To request final wages within 72 hours after a voluntary quit:

"I gave notice on [date] and my last day was [date]. Under Labor Code § 202, my final wages — including accrued vacation — are due within 72 hours. Please confirm when and how I will receive payment."

When the employer is late:

"It has been [N] days since my last day of employment. California Labor Code § 203 imposes a waiting-time penalty of one day of wages for each calendar day my final paycheck is late, up to 30 days. Please issue full payment by [date] to avoid additional liability."

What to document

  • Your last day worked, with corroborating evidence (calendar, email, badge-out logs)
  • The amount and timing of any partial payment received
  • Date you gave notice (for voluntary quits) and date the employer announced termination (for involuntary)
  • All accrued but unused PTO/vacation as of the last day, with your most recent rate of pay
  • Outstanding commissions, bonuses, and reimbursable expenses with documentation
  • Every written communication with HR or payroll about the missing wages

When to escalate

If the employer does not pay within the statutory deadline, you can:

  1. File a wage claim with the California Labor Commissioner (DLSE) — no attorney required, online filing, no filing fee.
  2. File in small claims court for amounts under $12,500.
  3. Consult an employment attorney for larger claims or systemic issues (a company misclassifying multiple employees, withholding commissions company-wide). California has a four-year statute of limitations for most wage claims, and prevailing employees can recover attorney's fees.

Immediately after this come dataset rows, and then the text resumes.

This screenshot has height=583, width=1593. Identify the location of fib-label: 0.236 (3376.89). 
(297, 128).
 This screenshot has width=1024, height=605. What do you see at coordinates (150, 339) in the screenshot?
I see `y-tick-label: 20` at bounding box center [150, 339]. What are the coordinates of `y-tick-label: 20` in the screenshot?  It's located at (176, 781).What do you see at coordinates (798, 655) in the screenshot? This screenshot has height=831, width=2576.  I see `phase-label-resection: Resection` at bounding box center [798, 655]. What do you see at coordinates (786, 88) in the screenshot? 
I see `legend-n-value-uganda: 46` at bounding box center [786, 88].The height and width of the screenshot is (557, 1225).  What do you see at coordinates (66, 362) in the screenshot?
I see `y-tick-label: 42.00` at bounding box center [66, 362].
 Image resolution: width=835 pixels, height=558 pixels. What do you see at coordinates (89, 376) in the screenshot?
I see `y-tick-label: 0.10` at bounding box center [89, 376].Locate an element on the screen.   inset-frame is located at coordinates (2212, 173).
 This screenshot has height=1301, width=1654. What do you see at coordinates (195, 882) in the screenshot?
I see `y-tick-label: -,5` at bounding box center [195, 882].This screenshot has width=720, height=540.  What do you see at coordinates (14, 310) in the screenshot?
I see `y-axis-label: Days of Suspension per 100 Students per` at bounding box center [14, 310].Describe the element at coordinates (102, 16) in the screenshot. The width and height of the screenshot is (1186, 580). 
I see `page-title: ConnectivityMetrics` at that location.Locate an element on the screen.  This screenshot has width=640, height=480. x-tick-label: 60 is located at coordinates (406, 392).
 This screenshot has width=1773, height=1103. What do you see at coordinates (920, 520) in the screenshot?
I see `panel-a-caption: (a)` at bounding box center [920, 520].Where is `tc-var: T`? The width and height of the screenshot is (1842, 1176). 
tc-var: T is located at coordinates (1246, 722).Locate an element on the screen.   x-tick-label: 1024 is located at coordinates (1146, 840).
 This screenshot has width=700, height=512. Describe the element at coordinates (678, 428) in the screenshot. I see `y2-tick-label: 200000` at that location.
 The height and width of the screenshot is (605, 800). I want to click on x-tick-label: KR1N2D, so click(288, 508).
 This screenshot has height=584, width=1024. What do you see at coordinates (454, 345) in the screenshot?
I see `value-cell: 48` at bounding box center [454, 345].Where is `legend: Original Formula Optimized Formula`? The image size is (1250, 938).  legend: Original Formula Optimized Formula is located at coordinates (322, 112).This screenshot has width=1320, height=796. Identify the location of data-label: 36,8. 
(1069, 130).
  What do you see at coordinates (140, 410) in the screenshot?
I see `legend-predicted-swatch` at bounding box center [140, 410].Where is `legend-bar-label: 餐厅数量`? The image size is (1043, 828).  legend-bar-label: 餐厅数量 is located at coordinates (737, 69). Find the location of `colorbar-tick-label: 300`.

Common employer defenses that usually fail: "We needed to process it through payroll." "We were waiting for you to return the laptop." "Vacation is forfeited on resignation." None of these are valid under California law for involuntary terminations or for accrued vacation.


Educational content only — not legal advice. Employment law varies by jurisdiction and situation. Consult a qualified employment attorney for advice specific to your circumstances.